- **YOUR TASK**
Go through the data below and gather each line containing "Extensions".

- **MATERIAL PROVIDED**
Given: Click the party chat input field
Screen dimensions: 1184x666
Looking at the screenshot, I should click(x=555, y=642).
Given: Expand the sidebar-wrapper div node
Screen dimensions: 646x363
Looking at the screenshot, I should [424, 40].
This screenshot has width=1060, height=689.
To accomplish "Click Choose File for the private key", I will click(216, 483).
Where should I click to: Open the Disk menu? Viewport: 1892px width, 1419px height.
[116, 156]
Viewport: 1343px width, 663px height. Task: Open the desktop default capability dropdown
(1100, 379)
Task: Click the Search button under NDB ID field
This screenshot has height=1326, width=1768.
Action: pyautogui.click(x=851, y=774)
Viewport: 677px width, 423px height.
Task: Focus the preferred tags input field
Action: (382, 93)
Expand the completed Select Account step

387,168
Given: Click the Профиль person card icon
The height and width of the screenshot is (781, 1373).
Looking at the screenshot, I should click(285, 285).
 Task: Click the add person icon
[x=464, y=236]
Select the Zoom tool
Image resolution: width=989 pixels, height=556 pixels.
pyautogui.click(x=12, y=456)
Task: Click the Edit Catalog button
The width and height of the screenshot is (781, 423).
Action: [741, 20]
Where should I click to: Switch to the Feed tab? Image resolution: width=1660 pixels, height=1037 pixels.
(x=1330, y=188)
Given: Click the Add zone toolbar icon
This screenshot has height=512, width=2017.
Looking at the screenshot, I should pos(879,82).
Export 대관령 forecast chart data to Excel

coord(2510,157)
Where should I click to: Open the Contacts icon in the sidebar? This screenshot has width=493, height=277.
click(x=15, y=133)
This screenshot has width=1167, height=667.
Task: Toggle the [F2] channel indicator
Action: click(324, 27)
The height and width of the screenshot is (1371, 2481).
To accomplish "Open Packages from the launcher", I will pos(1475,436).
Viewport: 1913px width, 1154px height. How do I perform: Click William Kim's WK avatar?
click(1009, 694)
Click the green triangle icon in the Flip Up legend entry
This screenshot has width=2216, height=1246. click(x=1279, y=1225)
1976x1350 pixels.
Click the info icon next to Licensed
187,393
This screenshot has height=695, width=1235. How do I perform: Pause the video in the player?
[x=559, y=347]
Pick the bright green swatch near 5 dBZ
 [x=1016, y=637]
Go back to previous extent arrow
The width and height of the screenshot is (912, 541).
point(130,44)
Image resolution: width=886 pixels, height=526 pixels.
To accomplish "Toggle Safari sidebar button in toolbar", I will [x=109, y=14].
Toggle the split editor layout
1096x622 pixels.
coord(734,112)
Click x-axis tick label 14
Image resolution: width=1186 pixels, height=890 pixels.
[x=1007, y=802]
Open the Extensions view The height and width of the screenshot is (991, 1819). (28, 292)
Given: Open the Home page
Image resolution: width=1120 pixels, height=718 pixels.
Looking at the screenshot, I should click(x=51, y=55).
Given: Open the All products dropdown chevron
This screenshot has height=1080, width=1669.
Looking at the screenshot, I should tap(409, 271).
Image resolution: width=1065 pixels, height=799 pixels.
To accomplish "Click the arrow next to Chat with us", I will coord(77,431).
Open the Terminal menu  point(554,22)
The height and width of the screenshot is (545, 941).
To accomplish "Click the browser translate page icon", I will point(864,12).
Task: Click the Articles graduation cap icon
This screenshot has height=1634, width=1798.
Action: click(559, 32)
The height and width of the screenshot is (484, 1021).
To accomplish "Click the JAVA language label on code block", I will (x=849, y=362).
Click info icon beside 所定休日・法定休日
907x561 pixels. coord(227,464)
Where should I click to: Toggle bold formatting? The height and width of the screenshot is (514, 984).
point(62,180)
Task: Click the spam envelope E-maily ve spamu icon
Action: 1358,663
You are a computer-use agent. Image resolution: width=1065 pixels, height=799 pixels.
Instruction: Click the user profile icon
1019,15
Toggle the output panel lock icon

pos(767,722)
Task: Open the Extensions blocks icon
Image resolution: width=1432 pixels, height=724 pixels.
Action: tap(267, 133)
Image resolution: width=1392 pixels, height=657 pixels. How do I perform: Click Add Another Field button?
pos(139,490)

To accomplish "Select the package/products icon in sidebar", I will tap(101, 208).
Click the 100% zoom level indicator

- **YOUR SOLUTION**
Open the Extensions view The height and width of the screenshot is (991, 1819). (28, 292)
Task: Open the Extensions blocks icon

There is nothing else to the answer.